It’s time once again for Sunday Snippets. We are Catholic bloggers sharing weekly our best posts with one another. Join us to read and contribute if you like. To participate, go to your blog and create a post titled Sunday Snippets–A Catholic Carnival. Make sure that the post links back to Sunday Snippets–A Catholic Carnival, and leave a link to your snippets post on our host, RAnn’s, site, This, That and the Other Thing.
Here are my contributions from the past week:
The Knights of Malta, one of the most peculiar organizations in the world, marked its 900th birthday Saturday with a colorful procession through St. Peter’s Square, a Mass in the basilica and an audience with Pope Benedict XVI, himself a member of the onetime chivalrous order drawn from Europe’s nobility.
The Knights are at once a Roman Catholic religious order, an aid group that runs soup kitchens, hospitals and ambulance services around the globe, and a sovereign entity that prints its own passports and enjoys diplomatic relations with 104 countries — yet has no country to call its own.

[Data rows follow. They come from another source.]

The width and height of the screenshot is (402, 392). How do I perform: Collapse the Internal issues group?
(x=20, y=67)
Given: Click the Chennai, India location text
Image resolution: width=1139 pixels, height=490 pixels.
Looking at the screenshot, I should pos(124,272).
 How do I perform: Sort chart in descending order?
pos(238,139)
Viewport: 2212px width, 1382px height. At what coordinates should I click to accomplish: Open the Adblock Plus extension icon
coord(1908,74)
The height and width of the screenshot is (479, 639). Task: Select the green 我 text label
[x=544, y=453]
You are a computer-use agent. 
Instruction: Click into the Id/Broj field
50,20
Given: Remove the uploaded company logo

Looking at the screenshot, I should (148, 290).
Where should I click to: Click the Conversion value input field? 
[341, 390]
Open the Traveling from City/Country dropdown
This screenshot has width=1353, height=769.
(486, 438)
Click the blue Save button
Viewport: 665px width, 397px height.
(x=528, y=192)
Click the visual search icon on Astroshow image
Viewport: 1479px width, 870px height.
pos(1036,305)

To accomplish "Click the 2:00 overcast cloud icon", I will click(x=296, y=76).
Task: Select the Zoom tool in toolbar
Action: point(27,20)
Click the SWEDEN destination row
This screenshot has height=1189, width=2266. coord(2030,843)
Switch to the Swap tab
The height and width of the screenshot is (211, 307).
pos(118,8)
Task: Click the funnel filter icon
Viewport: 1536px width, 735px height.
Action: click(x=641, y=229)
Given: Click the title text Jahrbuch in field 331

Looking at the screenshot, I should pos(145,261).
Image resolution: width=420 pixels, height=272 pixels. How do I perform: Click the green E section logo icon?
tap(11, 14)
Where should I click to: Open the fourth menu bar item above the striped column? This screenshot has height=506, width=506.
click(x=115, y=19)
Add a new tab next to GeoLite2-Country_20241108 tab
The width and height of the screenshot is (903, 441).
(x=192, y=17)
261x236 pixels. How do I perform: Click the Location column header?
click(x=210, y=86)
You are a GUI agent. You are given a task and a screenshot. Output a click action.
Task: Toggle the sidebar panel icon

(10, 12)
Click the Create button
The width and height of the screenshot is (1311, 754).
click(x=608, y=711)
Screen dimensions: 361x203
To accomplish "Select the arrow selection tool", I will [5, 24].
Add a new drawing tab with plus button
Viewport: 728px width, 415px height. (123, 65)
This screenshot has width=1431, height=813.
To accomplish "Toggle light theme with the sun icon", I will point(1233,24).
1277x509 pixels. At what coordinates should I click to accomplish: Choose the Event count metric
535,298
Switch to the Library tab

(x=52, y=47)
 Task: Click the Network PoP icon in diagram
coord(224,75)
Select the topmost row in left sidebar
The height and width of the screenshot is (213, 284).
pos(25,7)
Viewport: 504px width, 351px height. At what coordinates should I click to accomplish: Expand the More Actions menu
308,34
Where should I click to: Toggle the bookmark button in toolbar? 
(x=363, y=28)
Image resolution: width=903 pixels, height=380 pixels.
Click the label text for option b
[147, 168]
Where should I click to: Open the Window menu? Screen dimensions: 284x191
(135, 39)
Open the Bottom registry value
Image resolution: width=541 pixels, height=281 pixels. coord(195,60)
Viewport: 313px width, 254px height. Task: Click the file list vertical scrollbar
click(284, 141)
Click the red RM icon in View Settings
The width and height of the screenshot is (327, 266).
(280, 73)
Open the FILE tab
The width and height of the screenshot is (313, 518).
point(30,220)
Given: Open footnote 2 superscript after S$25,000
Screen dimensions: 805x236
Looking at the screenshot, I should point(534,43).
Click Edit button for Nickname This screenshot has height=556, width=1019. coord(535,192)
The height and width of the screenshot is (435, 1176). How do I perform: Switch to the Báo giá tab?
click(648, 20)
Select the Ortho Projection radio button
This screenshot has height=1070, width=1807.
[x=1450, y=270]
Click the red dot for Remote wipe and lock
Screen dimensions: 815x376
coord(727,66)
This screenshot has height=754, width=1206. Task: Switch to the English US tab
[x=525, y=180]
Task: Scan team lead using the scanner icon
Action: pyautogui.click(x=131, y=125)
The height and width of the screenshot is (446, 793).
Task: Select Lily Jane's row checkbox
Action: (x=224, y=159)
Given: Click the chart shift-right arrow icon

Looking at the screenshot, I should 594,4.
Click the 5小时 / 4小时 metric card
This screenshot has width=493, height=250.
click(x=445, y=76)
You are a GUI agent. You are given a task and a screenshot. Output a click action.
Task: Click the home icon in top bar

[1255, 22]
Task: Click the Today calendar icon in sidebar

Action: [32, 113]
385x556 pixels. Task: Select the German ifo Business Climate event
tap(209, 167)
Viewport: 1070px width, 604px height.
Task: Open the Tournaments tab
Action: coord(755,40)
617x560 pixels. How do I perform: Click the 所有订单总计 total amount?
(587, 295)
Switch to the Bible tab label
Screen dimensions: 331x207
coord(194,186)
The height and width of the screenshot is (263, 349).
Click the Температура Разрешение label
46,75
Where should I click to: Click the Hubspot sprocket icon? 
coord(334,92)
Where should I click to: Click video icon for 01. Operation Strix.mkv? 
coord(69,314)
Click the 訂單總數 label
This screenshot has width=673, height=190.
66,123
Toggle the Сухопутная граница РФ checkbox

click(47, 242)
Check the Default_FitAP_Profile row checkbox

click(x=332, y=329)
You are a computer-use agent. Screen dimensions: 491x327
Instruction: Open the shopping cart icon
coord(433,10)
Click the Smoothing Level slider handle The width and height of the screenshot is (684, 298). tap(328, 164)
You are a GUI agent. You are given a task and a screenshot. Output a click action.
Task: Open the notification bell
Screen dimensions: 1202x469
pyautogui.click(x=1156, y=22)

The order’s international legal status is entirely unique, a sovereign entity that prints its own stamps, coins, license plates and passports, yet has no territory over which it rules. Its forces once occupied Cyprus, Rhodes and Malta, but Napoleon expelled the order from Malta in 1798, depriving it of the final patch of land it ruled.
Nevertheless, the order still enjoys many of the trappings of a small country: U.N. observer status and diplomatic relations with 104 countries, most of them in the developing world where such ties can smooth the delivery of humanitarian aid. But the United States, for one, has no relations, precisely because it’s a stateless state.
In his speech Saturday, Benedict affirmed the sovereign status that the order enjoys. He acknowledged its peculiar nature, saying the order’s guiding spirit “aims not to exercise power and influence of a worldly character, but in complete freedom to accomplish its own mission for the integral good of man, spirit and body … with special regard for those whose need of hope and love is greater.”